#### Excerpt to read:
......
As you view the chart on the right, you can see the increasing deliveries trend on our Lakehead and North Dakota pipeline systems during the quarter. Deliveries on our Lakehead System reached a record 2.17 million barrels per day during the third quarter, strong deliveries, driven by continued supply growth at our Western Canada, as Enbridge and the Partnership's pipeline expansion projects were entering service. Deliveries on our North Dakota System also reached record levels at approximately 350,000 barrels per day as volumes transitioned back to our pipeline system due to favorable market pricing differentials between the East Coast and Gulf Coast markets.
Collectively, total liquids system deliveries increased approximately 21% over the same period from the prior year. During the quarter, we increased our total cost estimate related to the Line 6B incident by $51.9 million to a total cost of $1.21 billion. The cost increase during the third quarter is primarily related to the finalization of the Michigan Department of Environmental Quality approved scheduled work as we completed the dredge activities near Ceresco and Morrow Lake and updated estimated several penalties under the Clean Water Act of the United States. We're currently working with the Michigan Department of Environmental Quality to transition activities from the EPA.
......
Element and text location data:
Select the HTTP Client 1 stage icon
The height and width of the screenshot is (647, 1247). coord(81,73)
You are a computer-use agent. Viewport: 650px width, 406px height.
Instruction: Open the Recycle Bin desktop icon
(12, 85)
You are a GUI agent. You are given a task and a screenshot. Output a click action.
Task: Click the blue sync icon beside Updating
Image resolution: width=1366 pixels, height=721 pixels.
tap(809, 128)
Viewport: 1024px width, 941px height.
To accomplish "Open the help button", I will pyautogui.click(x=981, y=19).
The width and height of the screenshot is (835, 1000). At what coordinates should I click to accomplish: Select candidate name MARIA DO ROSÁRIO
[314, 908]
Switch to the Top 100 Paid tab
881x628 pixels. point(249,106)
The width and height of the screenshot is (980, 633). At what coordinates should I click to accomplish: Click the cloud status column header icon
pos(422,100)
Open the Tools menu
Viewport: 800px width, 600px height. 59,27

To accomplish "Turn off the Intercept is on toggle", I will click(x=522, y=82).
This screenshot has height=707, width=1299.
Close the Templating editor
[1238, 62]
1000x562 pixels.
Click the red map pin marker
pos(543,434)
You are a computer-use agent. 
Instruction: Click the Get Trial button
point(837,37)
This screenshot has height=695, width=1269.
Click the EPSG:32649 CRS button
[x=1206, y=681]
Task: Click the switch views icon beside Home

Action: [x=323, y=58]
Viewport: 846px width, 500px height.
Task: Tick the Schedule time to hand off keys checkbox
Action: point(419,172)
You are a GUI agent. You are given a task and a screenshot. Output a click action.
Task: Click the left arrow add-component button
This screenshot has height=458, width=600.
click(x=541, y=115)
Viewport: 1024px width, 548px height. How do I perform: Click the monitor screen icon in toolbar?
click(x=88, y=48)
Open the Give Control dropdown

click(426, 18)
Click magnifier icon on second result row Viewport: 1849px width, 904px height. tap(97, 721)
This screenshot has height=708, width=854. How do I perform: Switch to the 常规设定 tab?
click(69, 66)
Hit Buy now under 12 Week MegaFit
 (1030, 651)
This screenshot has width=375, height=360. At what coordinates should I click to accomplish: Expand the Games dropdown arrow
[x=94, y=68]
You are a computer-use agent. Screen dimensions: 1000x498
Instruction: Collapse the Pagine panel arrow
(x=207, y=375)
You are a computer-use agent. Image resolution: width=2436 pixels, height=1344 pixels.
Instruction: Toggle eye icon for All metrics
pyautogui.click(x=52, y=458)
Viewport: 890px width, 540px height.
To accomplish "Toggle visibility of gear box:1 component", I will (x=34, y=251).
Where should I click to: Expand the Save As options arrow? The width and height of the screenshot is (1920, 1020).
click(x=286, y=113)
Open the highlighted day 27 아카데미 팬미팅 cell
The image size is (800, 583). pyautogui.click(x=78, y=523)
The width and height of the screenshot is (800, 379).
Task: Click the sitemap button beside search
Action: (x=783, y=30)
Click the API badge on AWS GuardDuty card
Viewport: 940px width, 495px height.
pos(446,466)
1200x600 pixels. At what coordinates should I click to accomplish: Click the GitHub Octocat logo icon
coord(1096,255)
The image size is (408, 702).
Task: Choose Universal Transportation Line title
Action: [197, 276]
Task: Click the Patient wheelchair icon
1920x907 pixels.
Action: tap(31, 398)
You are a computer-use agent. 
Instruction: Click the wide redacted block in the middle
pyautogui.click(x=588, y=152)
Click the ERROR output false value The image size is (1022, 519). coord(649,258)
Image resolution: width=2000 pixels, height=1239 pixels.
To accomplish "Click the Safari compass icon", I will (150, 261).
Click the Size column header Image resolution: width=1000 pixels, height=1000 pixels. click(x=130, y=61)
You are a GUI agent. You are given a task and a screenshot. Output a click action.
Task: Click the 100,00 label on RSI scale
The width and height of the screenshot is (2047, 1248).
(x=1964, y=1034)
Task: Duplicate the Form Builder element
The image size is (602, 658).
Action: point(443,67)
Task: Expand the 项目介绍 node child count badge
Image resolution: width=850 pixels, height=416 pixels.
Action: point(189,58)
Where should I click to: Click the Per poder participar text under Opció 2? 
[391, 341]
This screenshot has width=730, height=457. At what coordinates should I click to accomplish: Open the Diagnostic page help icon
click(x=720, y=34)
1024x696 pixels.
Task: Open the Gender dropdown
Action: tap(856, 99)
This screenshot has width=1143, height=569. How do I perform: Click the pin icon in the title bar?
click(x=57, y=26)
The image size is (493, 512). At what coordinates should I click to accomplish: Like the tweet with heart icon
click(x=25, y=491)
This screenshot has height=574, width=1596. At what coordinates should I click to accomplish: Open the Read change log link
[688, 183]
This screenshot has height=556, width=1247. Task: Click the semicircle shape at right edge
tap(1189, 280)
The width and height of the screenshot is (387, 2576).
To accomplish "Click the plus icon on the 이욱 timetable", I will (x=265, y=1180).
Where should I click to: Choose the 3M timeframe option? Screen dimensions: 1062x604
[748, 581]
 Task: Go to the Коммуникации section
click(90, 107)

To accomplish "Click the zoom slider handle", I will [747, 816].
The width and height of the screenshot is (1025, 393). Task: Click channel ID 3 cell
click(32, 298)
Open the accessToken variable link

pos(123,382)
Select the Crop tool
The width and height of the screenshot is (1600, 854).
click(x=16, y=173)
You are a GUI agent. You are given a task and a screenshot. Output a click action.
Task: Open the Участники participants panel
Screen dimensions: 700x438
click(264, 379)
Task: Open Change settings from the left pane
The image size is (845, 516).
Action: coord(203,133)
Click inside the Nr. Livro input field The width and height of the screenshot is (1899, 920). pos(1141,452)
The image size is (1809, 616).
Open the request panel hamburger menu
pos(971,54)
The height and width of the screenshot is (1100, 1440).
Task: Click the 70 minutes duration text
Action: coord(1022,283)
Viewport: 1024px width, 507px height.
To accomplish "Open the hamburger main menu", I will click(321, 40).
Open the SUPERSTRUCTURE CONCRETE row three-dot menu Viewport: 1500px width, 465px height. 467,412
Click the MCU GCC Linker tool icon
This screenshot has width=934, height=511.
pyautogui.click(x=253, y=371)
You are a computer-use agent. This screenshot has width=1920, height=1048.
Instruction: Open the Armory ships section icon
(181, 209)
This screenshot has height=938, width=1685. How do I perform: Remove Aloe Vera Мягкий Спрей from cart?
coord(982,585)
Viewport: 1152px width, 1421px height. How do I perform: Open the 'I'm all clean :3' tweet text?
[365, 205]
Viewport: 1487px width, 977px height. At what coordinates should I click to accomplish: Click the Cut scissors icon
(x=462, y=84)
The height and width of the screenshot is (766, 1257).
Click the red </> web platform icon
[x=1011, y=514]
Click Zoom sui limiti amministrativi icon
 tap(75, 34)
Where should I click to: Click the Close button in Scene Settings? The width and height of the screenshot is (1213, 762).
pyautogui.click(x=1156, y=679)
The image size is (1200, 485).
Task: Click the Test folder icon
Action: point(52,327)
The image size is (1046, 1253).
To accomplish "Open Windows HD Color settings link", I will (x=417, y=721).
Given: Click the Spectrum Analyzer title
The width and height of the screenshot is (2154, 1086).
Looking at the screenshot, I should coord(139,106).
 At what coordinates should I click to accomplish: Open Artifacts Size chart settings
......
#### What to produce:
Restate the pipeline update starting with "Collectively, total liquids" and going on through "from the EPA.", swapping "dredge activities" for "dredging work". Rely on the pipeline update alone.

#### The solution:
Collectively, total liquids system deliveries increased approximately 21% over the same period from the prior year. During the quarter, we increased our total cost estimate related to the Line 6B incident by $51.9 million to a total cost of $1.21 billion. The cost increase during the third quarter is primarily related to the finalization of the Michigan Department of Environmental Quality approved scheduled work as we completed the dredging work near Ceresco and Morrow Lake and updated estimated several penalties under the Clean Water Act of the United States. We're currently working with the Michigan Department of Environmental Quality to transition activities from the EPA.